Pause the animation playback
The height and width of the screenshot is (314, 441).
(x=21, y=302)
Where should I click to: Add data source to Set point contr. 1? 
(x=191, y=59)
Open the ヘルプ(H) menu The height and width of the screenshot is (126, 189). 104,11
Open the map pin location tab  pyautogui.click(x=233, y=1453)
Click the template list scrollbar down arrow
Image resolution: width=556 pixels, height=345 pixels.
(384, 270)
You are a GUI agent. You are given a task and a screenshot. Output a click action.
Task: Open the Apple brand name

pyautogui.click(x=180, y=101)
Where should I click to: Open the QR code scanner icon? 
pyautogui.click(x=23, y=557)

━━━━━━━━

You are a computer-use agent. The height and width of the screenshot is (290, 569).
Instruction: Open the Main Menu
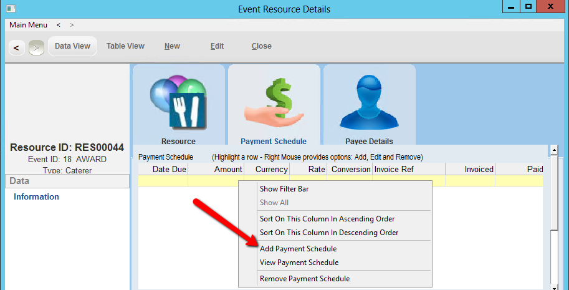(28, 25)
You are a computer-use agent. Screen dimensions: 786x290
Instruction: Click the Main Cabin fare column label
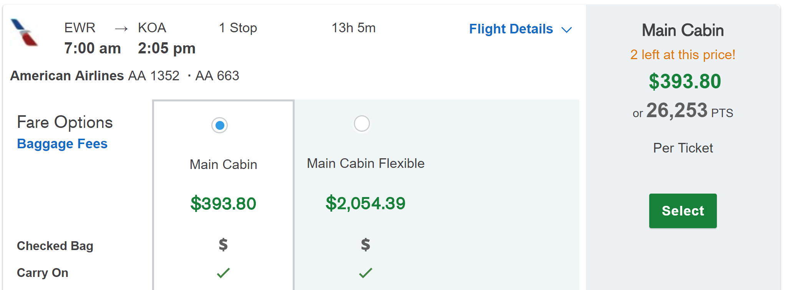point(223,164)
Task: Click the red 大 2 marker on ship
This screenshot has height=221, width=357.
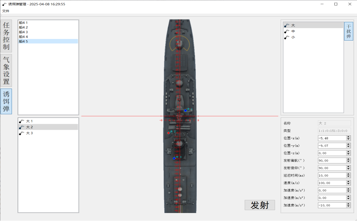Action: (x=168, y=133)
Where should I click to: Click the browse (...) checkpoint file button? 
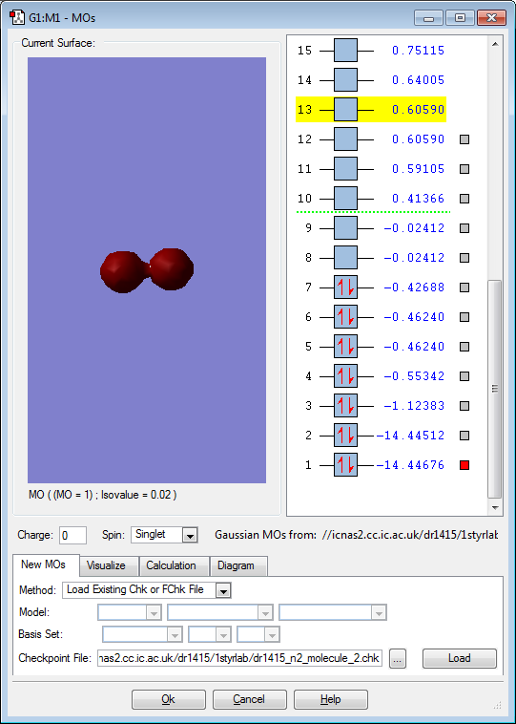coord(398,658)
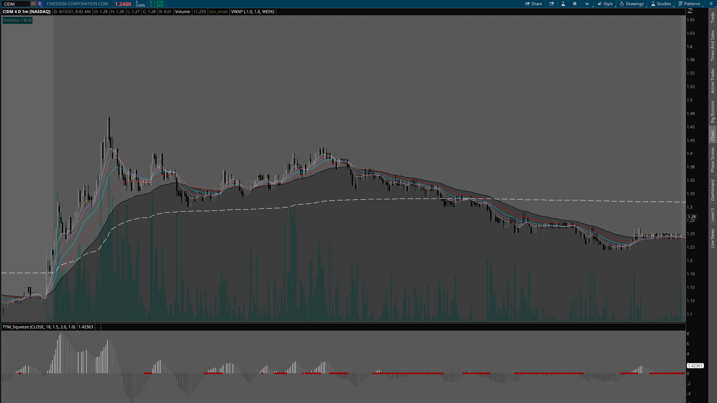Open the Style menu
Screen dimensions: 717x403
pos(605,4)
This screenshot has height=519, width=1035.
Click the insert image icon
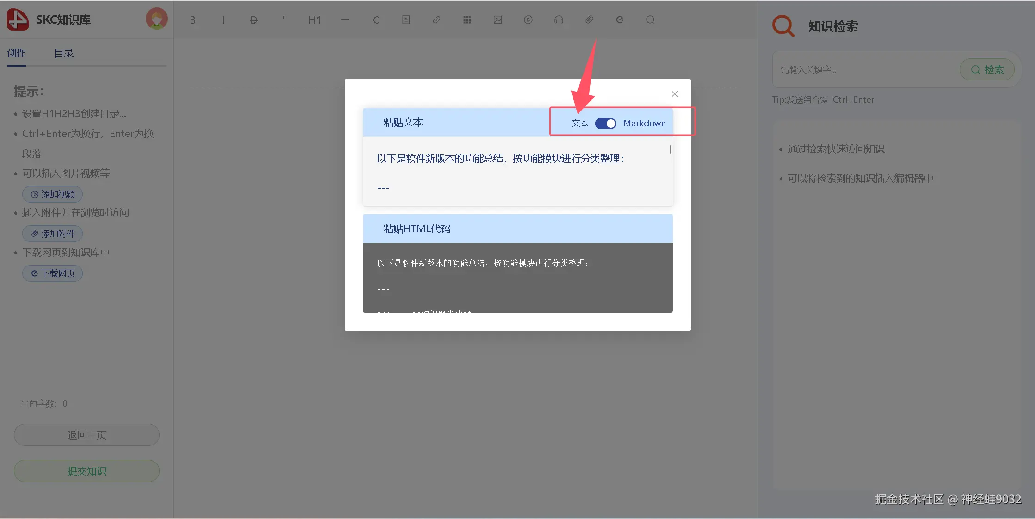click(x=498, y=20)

━━━━━━━━

**Challenge**
Copy everything from the line containing "Pause the animation playback" down to the line containing "Open the ヘルプ(H)" in the listing, character for character.

**Written solution**
Pause the animation playback
The height and width of the screenshot is (314, 441).
(x=21, y=302)
Where should I click to: Add data source to Set point contr. 1? 
(x=191, y=59)
Open the ヘルプ(H) menu The height and width of the screenshot is (126, 189). 104,11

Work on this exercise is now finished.